The legacy of the Strike

The General Strike ended as suddenly as it had begun, with the TUC calling it off on 12th May, having gained nothing from the nine days that it lasted. Far from being the class war that had been anticipated, the strike proved to be little more than a bloodless skirmish.

The country was little different at the end of the nine days than it had been at the beginning. Most of the miners stayed on strike for some time longer, but coal supplies held up well enough to allow the infrastructure of the power and transport systems to continue. Britain stayed on the gold standard for another five years, but was eventually forced to leave it for ever in 1931.

Worse conditions were to follow for working people during the Great Depression that was not far away, starting in 1929, with its rocketing unemployment and hunger marches.

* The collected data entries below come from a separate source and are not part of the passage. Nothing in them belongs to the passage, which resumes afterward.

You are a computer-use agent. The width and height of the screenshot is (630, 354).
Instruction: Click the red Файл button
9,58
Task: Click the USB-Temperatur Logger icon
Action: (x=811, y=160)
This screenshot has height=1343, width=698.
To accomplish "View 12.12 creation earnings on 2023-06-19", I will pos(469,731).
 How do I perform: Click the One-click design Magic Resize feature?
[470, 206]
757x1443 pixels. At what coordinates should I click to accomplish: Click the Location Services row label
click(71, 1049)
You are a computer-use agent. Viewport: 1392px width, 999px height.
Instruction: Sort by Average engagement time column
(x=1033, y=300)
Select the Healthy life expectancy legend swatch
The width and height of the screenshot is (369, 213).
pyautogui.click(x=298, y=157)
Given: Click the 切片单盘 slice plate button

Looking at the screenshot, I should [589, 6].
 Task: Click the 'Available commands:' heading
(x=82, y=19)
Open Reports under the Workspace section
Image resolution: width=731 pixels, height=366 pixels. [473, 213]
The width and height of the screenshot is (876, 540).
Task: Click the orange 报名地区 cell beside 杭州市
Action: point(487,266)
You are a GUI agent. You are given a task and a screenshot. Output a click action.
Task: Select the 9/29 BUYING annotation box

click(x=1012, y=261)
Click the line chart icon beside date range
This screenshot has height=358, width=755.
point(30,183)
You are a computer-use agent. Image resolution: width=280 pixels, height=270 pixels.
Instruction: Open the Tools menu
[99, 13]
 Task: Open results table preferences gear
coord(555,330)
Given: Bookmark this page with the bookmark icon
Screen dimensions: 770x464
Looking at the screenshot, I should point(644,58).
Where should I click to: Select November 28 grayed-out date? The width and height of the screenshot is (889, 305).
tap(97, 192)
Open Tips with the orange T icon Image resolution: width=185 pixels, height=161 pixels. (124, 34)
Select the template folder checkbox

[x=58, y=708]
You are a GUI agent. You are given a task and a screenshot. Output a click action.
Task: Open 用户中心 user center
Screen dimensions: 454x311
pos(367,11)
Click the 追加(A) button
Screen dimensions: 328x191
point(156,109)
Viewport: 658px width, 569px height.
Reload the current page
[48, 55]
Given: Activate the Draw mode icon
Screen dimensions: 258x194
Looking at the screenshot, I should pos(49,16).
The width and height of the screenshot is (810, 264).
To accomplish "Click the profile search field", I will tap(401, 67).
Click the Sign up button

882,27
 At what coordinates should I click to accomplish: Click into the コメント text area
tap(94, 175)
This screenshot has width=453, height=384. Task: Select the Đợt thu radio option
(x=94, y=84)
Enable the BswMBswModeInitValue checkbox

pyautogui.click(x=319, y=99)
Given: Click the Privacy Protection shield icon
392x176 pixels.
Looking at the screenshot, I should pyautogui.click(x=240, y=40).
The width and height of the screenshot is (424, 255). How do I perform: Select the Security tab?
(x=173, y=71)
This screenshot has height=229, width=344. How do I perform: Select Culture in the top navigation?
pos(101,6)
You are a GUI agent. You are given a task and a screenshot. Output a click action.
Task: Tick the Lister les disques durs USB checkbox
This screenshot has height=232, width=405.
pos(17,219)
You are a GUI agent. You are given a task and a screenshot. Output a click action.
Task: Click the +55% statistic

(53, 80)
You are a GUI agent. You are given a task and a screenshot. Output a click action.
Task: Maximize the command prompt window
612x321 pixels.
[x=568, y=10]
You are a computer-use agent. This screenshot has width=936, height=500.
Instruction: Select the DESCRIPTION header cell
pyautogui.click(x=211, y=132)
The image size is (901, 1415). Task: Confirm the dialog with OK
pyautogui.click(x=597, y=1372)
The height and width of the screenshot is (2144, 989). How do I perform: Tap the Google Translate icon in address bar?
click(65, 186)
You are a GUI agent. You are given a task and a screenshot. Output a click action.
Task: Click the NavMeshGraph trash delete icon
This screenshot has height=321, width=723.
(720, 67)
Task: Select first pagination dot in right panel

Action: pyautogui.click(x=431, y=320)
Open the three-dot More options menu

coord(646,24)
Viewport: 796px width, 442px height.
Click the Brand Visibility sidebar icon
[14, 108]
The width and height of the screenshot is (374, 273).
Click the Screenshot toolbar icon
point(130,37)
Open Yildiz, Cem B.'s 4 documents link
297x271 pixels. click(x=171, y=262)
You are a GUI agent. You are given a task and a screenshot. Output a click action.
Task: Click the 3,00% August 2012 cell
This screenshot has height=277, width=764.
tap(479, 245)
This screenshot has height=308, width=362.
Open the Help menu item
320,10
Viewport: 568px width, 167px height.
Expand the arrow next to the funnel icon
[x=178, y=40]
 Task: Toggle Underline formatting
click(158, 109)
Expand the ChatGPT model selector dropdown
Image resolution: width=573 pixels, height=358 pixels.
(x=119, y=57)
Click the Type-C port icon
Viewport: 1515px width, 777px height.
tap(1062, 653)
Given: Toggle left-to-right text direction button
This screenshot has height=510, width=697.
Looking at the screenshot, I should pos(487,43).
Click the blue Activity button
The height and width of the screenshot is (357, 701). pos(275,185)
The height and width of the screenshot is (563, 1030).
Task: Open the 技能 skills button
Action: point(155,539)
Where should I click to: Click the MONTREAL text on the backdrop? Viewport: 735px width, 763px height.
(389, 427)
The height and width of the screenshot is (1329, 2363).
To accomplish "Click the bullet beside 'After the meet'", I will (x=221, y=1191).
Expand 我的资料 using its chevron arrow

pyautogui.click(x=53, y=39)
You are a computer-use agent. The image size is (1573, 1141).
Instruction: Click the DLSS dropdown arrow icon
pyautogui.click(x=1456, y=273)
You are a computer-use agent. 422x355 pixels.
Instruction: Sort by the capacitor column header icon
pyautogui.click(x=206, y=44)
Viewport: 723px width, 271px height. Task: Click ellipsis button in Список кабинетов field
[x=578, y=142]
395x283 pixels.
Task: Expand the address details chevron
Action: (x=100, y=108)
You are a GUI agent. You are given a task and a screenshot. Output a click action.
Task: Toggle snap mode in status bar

However, although the General Strike was a failure, from the working class point of view, it did mark a major step forward for the trade union movement in that it showed how working people could act together and demonstrate solidarity against oppressive owners and managers of factories and mines. The unions now knew that they had a powerful weapon at their disposal in the battle for workers’ rights and improved conditions, and later union leaders were to make full use of their growing power as the century progressed.

The General Strike also did much to accelerate the growth of the Labour Party at the expense of the Liberals, with Labour winning the largest number of seats at the 1929 general election. The mining areas of Britain would be rock-solid territory for Labour for decades to come, and that legacy continues to the present day, especially in South Wales.
  
Whether there will ever be another general strike in Britain is a matter of conjecture, given the relative weakness of the trade union movement at the present time. However, the 1926 example is still one that many on the left-wing fringes of trade unionism look back on with misty-eyed fondness.